With a slight Democratic majority in the upper house, Bush may run into difficulties on several nominees for high posts. But while many Bush nominations are currently stalled in Congress, several hotly contested appointments have passed with bipartisan support.

For example, sparks flew briefly over the nomination of John Ashcroft for attorney general, known for his anti-abortion rights stance and other sharply conservative positions, but in the end he was confirmed with support from both parties. The Senate approved Bush’s nomination of Theodore Olson for solicitor general, with Democrats Zell Miller from Georgia and Benjamin Nelson of Nebraska voting with Republicans.

Jeffords, in a May 24 press conference, said he was leaving the Republican Party because of "serious, substantive reservations" about Bush’s budget proposals and because he foresees "more instances where I will disagree with the President on very fundamental issues: the issue of choice, the direction of the judiciary, tax and spending decisions, missile defense, energy and the environment, and a host of other issues, large and small. The largest for me is education." However, he has frequently voted with Democrats during his 18-year tenure in the Senate, under administrations of both parties.

Democratic politicians have tried to paint their party in a favorable light as leading a fight against the ideological right wing in the Republican Party that they accuse Bush of caving in to.

James Carville and Paul Begala, both top White House advisors under Clinton, signed an op-ed piece in the New York Times May 27 titled "A Battle Plan for the Democrats" that states, "Democrats should use their new majority status to speak--and act--against the right-wing agenda Mr.

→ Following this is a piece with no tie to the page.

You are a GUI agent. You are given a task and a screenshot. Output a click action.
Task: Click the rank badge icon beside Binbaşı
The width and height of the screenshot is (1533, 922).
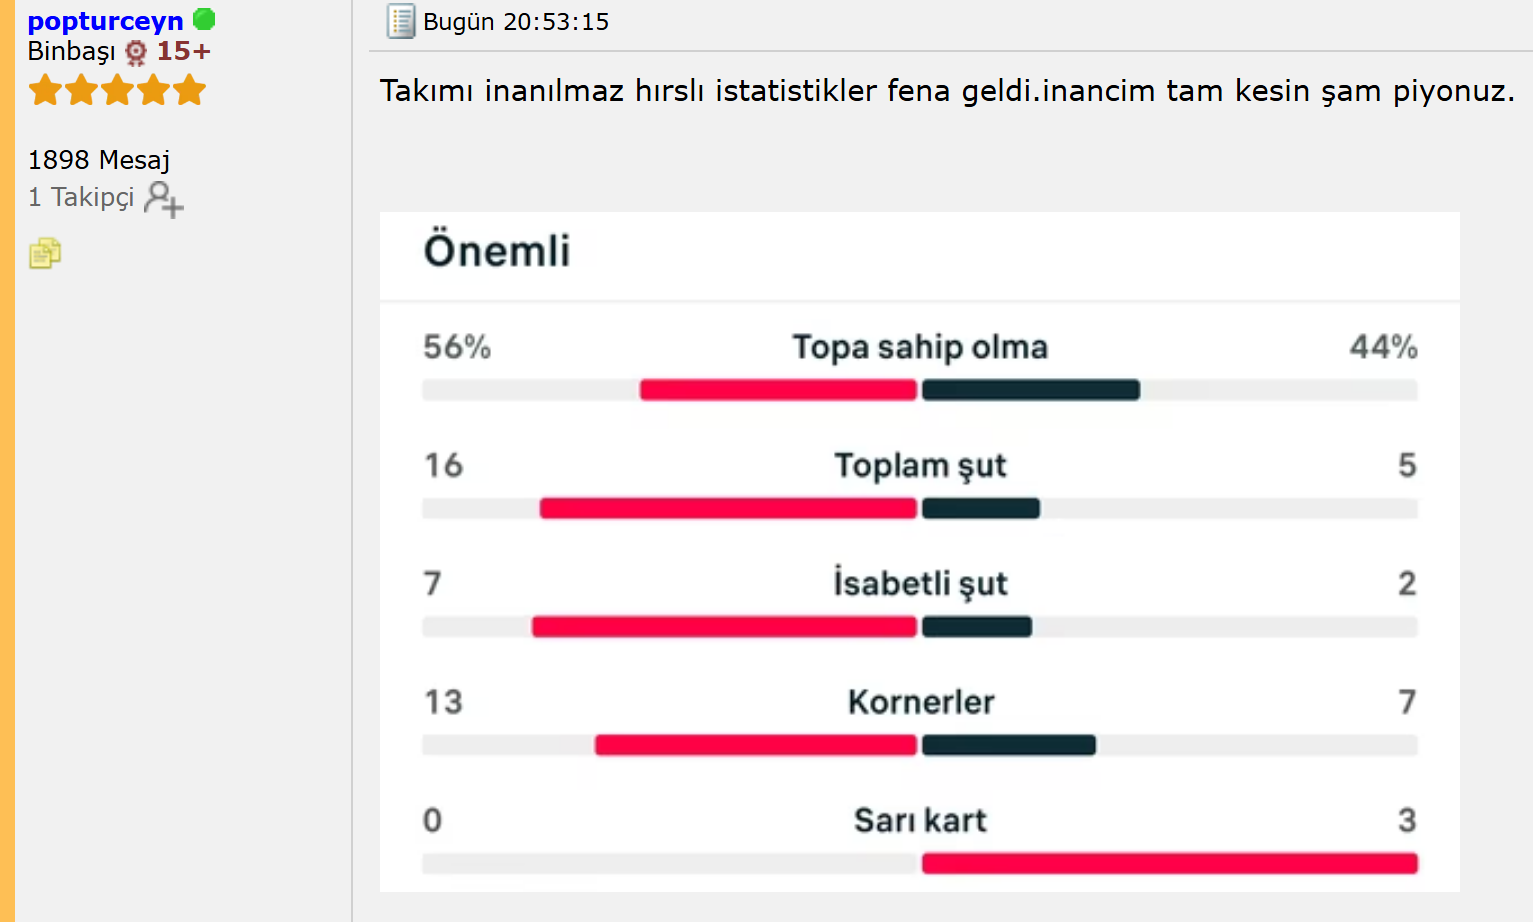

Jeffords was protesting." They criticize Bush’s Social Security and missile proposals, and attack his budget cuts.

However, their criticism of the Republicans’ Social Security proposals is that they are too "costly." The debate between Democrats and Republicans shares the premise that Social Security--a basic entitlement of working people--must be "reformed." While Carville and Begala criticize Bush’s plan for "hand[ing] over Americans’ retirement benefits to the vagaries of the stock market," Democrats and Republicans alike make proposals that call for moving from an entitlement to private savings accounts for those individuals who can afford them, as well as a combination of cuts in pension benefits, increased employee taxation, and an older retirement age.

Similarly, the two Democratic commentators, echoed by the New York Times editors, oppose the Bush administration’s budget for, among other things, jeopardizing efforts "to put police officers on the street," a hallmark of the Clinton administration.

Many measures Bush has been pressing for take as their starting point the actions and initiatives of the Clinton administration, such as the 1996 anti-immigrant law, the dismantling of welfare, moves to establish an "intelligence czar" as part of beefing up Washington’s political police, and calls for an antimissile system.

Appearing on "Meet the Press," Daschle criticized Bush’s proposals for oil and gas exploration in the Arctic National Wildlife Refuge, which would mean a bonanza for oil companies at the expense of the environment. But the Democrats have offered no alternative to it. Responding to attacks by Energy Department secretary Spencer Abraham recently, Democrats pointed out that the Clinton-Gore White House permitted more leasing and exploration on public land than any previous administration.

Democratic posturing notwithstanding, Bush has worked with the Democrats in Congress--as he did in the Texas legislature--to get his measures passed. Bush’s tax plan passed with the votes of 12 Democrats.